Desde hace tiempo me pregunto qué sentido tiene este afán de dar sentido a las cosas.
En algún momento entre los dieciséis y dieciocho comencé a desmoronar las creencias religiosas que Mamá inculcaba. Todas ellas, en conjunto, me parecen cada vez más estúpidas. Cada vez más días parecen traer consigo cada vez más evidencia. Supongo que por eso Mamá dejó de tenerlas.
Papá nunca tuvo la paciencia. En el fondo, creo, Papá nunca tuvo siquiera las creencias. Nunca lo vi rezar. Nunca lo vi temer. Nunca llorar. Supongo que era difícil creer en tanta tontería cuando, como en su caso, se tiene por padre a una máquina de golpes. Así era el abuelo y nunca supe por qué. Y supongo que Papá tampoco. Supongo que absorví esta nostalgia sempiterna de Papá.

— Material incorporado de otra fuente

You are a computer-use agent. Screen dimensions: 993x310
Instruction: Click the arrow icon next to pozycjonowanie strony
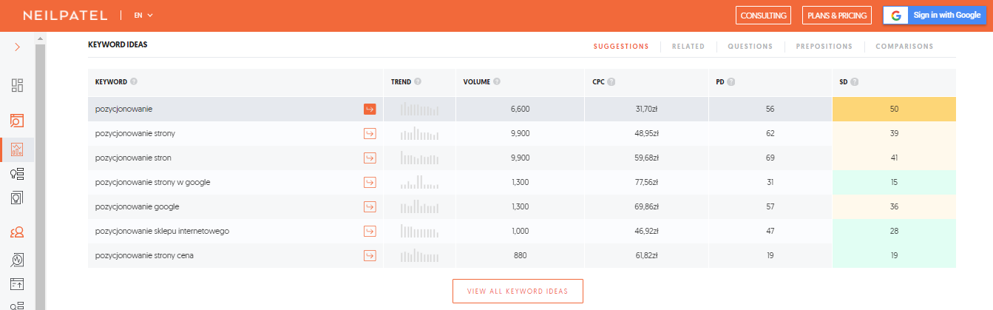coord(370,134)
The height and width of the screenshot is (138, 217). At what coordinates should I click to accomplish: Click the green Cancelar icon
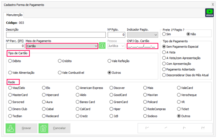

Desde entonces me pregunto qué sentido tiene este afán de dar sentido a las cosas.
Ahora tomo este procesador de emociones, de palabras, para ver a mi hermana en una foto de fondo. Duermo casi siempre con enfado por no hacer algo que no sé bien a bien qué es. Pienso en mi Padre e imagino un futuro distante, sin poder siquiera concebir cómo habré de llegar a él. Pienso en mi Hermana y me lleno de una misantrópica pasión por quemarlo todo. Todo. Mamá me da la fuerza necesaria, sin limitaciones. Para llegar a un futuro quemándolo todo. Todo.
Ellos, sin embargo, no se preguntaban por el sentido de este afán. Quizás por eso les resultaba tan útil. He resuelto, por consiguiente, eliminarme por completo, dejar atrás estas preguntas tan idiotas y vivir con encono la insensatez del afán. ¡Mira que se necesita ser estúpido (o Platónico) para buscarle sentido al sentido!
Seguiré durmiendo con molestia. Porque si un día no es suficiente para una vida, menos será para tres. Cobraré, una a una, las sonrisas de mi hermana y llevaré, paso a paso, los viajes de Papá. El éxito está garantizado siempre que siga Mamá a la cabeza.
Desde entonces ya no me pregunto qué sentido tiene este afán de dar sentido a las cosas. Me sigo preguntando, eso sí, qué tan estúpido puede llegar a ser uno mismo.